My proof revolves around two things:

  1. The classification of the connected space
  2. The Euler characteristic of my octagon

Since I'm identifying the opposite sides my octagon is made of 1 vertex, 4 edges and just one 2-simplex, so its euler characteristic is $-2$. That property doesn't change with different side orientation.
At this point I know that any closed connected surface is homeomorphic to one of the following two:
$$T_n=S^2\#\underbrace{T\#…\#T}_n\;\;\;\;\;\operatorname{with}\;n\geq 0$$
$$P_m=S^2\#\underbrace{P^2\mathbb{R}\#…\#P^2\mathbb{R}}_m\;\;\;\;\;\operatorname{with}\;m\geq 1$$
But since $\chi(T_n)=2-2n$ and $\chi(P_m)=2-m$ it turns out that the only cases where my octagon can be homeomorphic to one of those two is if n=2 or m=4.
At that point I can use the Van Kampen theorem to find what their fundamental groups are.

Does this make sense to you?

Best Answer

Contrary to what you state, the count of vertices of the octagon quotient (namely the quotient space obtained by identifying opposite sides of the octagon) depends very much on the orientations of the sides.

You can see this by writing out possible "gluing words".

For example, using the gluing word $abcda^{-1}b^{-1}c^{-1}d^{-1}$ it does follow that the octagon quotient has only 1 vertex and therefore has Euler characteristic equal to $1-4+1=-2$. With more work you can see that this surface is indeed homeomorphic to $T_2$.

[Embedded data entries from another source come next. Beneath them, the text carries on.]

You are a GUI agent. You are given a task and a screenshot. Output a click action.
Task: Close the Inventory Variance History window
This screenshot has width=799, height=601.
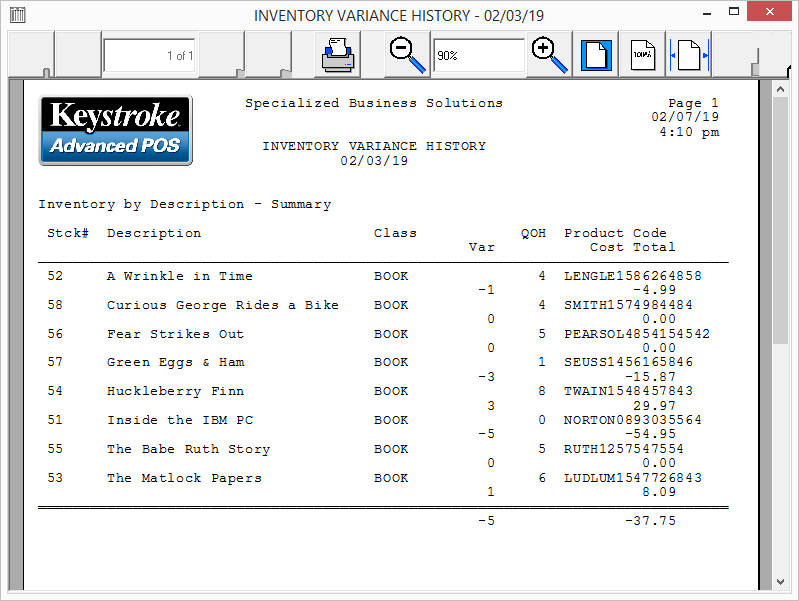coord(772,15)
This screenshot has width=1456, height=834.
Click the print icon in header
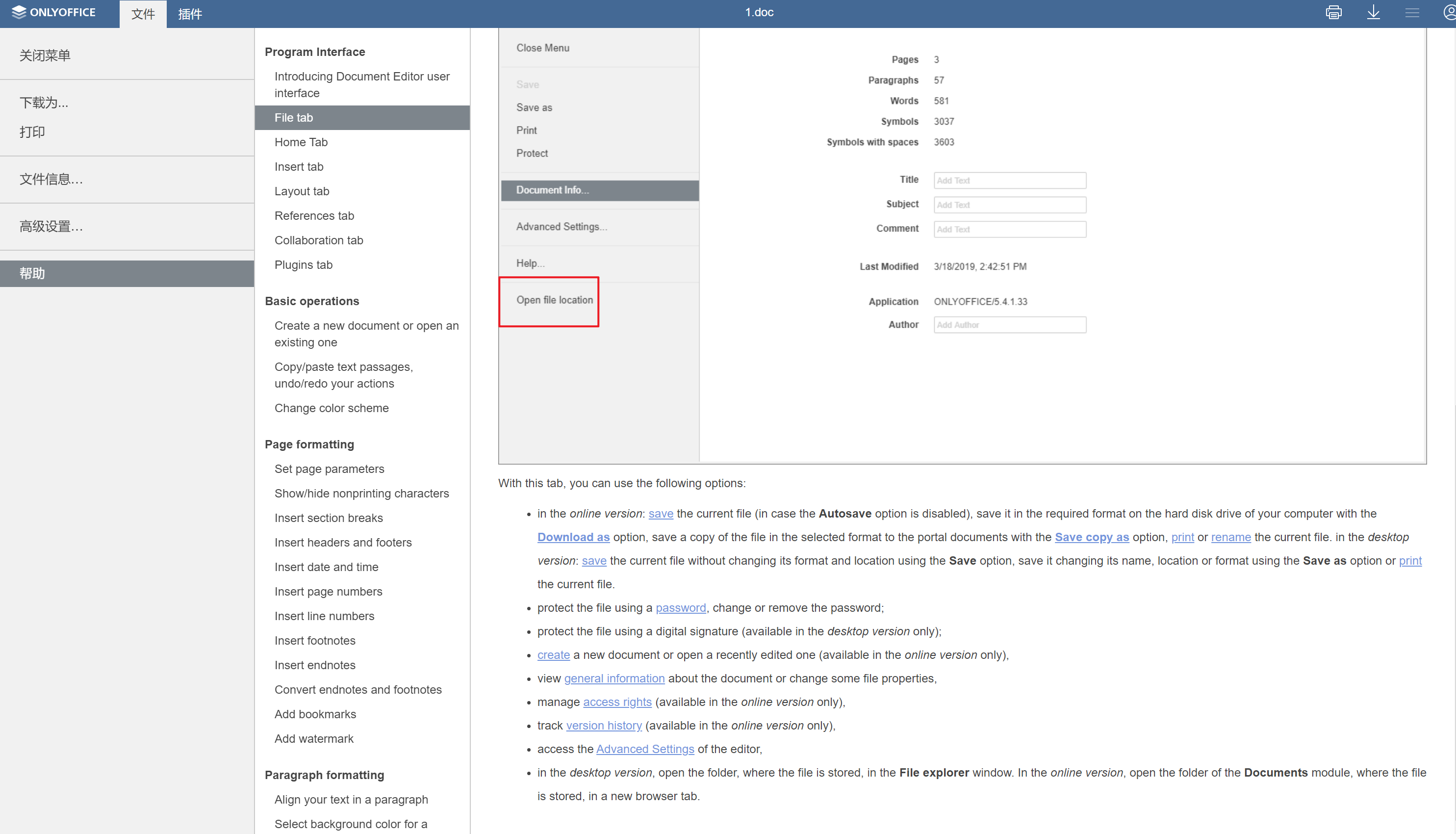pos(1333,13)
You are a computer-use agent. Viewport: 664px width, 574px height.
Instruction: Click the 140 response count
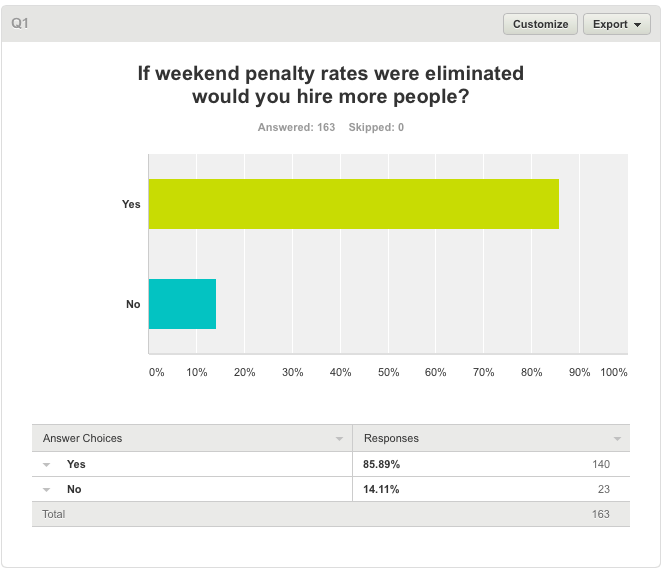[x=600, y=464]
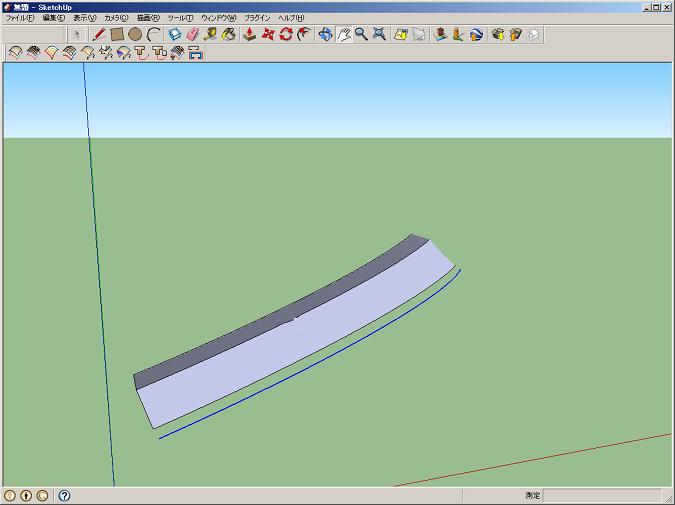Open the プラグイン menu

[x=257, y=18]
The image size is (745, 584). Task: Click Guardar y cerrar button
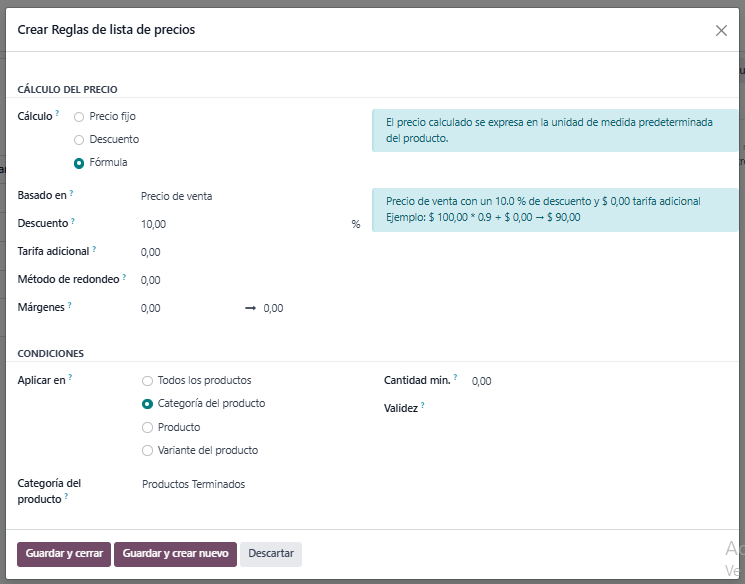64,554
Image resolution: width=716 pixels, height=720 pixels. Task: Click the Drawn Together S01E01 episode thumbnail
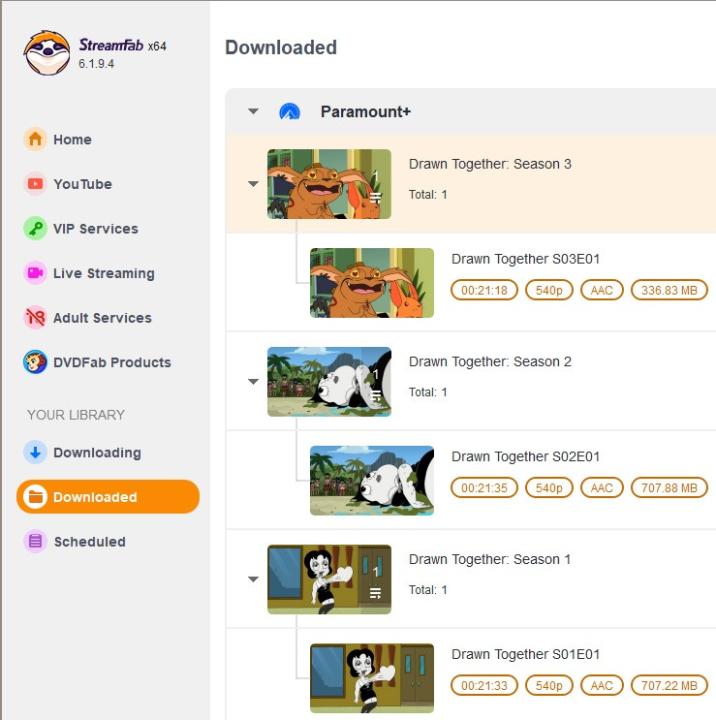click(372, 678)
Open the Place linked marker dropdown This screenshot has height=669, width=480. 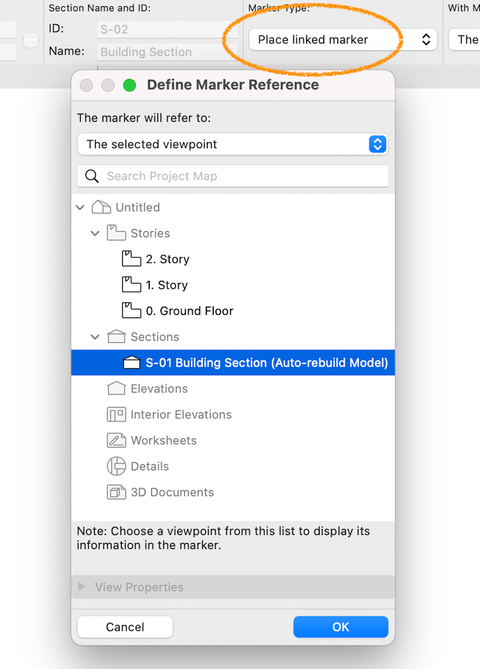click(343, 40)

But consider next the gluing word $abcdabcd$. Using this you will see that the octagon quotient has $4$ vertices, not $1$ vertex. The Euler characteristic is therefore equal to $4-4+1=1$. So this octagon quotient certainly is not homeomorphic to $T_2$ nor to $P_4$. I'll leave it to you to work which which of the $T_n$'s or $P_m$'s this surface is homeomorphic to, and then to continue your exercise by calculating all the other possibilities.